If there is someone who understands pain — physical, mental and emotional pain — it's the 42-year-old Watts, who is now doing everything in his power to return to the PGA Tor so his peers someday can select him comeback player of the year.
Watts' downward plunge began with walking pneumonia and a left hip injury in 2000. Then came surgery to fix the torn labrum in 2001. Then came two herniated back disks, two hip injuries and a torn knee cartilage.
It was around this time Watts literally couldn't bend over to stick a tee in the ground.
Watts soon learned going to a doctor doesn't guarantee a cure, nor does attending every rehab session.
"There's a lot of people I'd like to blame, I just can't mention them," Watts said, biting his tongue. "I've tried a lot of different therapists, doctors and surgeons, all these people who were so special at fixing golfers, and it just hasn't materialized for me."
Staying committed to one rehabilitation approach is tough. Watts has stayed committed to seven.
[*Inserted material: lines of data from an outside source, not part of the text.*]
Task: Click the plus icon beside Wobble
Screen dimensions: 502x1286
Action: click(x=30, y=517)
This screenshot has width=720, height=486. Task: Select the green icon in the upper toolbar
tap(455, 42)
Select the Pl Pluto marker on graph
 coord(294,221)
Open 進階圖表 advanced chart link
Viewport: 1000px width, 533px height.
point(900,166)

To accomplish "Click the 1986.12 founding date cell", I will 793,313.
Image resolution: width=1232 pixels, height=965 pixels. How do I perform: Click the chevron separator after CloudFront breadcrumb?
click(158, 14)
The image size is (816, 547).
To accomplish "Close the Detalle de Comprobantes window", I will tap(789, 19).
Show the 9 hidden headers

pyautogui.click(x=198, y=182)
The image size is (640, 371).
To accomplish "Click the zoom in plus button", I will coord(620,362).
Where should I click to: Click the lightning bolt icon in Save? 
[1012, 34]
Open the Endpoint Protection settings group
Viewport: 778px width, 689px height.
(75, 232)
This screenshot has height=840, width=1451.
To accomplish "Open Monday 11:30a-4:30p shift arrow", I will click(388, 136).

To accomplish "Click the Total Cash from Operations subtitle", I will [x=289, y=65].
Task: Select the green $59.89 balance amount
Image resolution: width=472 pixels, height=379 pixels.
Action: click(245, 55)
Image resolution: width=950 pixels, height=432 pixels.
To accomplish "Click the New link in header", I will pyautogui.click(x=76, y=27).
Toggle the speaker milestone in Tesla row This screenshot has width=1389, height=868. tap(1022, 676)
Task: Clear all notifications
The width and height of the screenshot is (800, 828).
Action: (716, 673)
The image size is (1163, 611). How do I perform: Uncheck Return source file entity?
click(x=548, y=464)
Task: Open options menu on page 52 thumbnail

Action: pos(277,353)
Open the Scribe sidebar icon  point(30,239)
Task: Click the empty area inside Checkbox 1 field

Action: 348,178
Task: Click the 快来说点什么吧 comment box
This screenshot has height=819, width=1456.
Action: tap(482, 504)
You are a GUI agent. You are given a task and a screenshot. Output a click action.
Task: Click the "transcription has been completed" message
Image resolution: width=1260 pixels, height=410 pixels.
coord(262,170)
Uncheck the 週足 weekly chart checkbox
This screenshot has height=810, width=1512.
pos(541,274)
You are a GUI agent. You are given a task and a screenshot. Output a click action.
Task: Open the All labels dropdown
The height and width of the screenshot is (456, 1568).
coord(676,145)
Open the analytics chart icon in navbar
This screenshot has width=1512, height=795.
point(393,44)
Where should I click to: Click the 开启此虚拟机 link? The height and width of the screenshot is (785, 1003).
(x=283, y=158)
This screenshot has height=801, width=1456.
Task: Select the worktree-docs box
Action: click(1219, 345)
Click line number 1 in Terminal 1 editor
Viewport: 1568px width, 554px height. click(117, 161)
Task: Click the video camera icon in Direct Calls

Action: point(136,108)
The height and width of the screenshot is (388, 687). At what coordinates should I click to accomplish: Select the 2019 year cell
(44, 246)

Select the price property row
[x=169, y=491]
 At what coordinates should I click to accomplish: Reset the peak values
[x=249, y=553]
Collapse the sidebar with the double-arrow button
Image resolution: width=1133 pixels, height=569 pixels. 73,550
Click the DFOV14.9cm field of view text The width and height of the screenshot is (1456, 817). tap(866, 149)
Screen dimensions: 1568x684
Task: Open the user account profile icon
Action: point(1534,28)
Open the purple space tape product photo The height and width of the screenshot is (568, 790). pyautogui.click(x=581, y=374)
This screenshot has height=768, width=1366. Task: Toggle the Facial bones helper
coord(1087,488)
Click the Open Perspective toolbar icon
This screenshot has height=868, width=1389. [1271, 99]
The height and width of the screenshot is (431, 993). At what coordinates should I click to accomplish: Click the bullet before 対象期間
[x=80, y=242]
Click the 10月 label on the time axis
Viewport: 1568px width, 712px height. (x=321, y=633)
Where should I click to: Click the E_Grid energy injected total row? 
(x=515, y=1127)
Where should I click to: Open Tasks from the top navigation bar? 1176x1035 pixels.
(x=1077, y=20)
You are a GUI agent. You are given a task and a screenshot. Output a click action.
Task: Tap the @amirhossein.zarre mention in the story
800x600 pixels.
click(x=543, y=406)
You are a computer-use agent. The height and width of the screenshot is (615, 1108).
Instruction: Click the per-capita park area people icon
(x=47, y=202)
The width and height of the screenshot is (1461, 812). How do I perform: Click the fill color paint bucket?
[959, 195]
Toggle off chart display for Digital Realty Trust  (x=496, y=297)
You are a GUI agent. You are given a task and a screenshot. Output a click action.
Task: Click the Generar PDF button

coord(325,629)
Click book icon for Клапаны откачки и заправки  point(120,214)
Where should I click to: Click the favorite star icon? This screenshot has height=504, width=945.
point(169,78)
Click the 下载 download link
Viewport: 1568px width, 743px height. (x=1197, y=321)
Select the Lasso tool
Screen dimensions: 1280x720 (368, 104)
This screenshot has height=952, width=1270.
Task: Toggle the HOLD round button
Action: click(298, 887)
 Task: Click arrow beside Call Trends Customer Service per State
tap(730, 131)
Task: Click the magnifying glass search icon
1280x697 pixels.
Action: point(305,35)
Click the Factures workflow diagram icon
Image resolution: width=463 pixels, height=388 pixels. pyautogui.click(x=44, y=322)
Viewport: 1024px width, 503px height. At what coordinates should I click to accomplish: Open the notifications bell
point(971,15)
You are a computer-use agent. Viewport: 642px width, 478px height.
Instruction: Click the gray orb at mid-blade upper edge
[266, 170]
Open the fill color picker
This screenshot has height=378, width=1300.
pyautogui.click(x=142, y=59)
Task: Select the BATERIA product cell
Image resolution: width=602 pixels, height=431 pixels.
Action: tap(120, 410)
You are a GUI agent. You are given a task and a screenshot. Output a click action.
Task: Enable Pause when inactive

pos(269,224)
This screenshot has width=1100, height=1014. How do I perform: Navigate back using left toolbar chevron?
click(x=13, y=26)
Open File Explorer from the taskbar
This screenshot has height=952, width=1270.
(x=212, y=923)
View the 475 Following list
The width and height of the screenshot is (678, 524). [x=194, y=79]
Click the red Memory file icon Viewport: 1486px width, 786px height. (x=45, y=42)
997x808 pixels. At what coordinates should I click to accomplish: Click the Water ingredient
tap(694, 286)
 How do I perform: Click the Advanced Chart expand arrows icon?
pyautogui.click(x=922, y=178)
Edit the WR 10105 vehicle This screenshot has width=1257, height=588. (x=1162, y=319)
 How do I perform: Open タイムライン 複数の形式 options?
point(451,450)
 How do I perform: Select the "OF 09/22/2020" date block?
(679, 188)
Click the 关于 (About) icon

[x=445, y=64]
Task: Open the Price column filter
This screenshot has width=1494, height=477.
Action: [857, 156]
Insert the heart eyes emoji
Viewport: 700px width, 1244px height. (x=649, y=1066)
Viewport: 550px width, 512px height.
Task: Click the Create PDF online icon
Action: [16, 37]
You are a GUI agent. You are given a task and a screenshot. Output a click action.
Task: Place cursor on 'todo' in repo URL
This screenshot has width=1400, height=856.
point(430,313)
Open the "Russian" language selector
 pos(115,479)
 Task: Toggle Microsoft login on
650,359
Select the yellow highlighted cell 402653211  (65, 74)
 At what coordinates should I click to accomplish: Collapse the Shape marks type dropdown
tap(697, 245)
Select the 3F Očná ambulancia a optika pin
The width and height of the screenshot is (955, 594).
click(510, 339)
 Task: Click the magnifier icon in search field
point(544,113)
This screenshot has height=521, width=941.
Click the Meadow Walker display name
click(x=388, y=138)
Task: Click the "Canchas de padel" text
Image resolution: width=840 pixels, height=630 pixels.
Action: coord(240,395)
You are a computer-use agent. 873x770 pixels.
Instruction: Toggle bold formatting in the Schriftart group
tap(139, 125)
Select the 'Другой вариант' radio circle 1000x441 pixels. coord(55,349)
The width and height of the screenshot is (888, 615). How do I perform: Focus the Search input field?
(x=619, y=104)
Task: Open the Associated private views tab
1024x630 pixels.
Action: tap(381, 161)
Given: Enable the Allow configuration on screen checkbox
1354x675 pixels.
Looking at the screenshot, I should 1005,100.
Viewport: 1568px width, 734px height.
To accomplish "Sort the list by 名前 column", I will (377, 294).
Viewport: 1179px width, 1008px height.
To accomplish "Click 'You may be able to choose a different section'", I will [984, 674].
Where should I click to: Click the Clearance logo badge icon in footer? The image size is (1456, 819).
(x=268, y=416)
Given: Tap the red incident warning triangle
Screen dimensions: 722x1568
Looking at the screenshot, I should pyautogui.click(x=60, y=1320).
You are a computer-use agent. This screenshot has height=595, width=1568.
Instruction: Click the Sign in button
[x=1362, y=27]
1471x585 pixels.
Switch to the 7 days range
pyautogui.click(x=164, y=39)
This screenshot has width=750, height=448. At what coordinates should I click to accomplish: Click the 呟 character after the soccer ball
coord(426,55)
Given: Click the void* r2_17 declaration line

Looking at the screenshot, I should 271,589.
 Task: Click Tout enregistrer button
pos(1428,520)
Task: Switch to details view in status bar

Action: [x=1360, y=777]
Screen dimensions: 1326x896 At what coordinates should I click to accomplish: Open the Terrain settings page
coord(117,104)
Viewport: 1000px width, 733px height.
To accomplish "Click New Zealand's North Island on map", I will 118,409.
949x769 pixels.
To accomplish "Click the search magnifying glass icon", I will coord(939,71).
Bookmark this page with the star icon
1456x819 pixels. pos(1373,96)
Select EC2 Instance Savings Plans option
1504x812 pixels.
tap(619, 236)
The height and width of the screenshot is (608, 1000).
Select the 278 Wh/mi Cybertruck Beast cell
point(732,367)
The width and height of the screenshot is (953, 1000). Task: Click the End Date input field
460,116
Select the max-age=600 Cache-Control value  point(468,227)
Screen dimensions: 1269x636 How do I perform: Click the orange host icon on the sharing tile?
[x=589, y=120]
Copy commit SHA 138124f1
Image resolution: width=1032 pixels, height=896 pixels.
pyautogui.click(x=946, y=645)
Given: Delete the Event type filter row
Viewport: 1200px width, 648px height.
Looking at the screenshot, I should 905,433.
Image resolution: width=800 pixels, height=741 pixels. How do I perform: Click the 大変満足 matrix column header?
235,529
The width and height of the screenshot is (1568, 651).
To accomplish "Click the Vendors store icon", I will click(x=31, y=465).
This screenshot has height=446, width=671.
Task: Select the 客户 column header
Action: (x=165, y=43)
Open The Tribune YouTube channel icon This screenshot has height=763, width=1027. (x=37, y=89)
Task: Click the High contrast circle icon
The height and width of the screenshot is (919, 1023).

Or is it eight?
"I would try different theories, different scenarios, and you don't just try them for a week," Watts said. "We're talking three to seven months of dedicating yourself to some kind of a theory. If you do that seven or eight times, it adds up real quick to about four or five years."
Watts retired from golf in 2005. "All that therapy I had for 5½ years just didn't work for me," Watts said. "I worked hard to do what they asked me to do, and it just wasn't the right stuff."
In January of 2006, touring pro Paul Stankowski suggested Watts go see a local chiropractor.
"He set me up with somebody, and that led to somebody else, and then somebody else," Watts said. "I've got four great people around now who take care of me and it's been this way for almost 2½ years. That seems like a long time, and that I should be better after two years. But you've got to understand, five years of bad therapy is a lot to make up for."
More than once, Watts woke up in the morning not liking golf.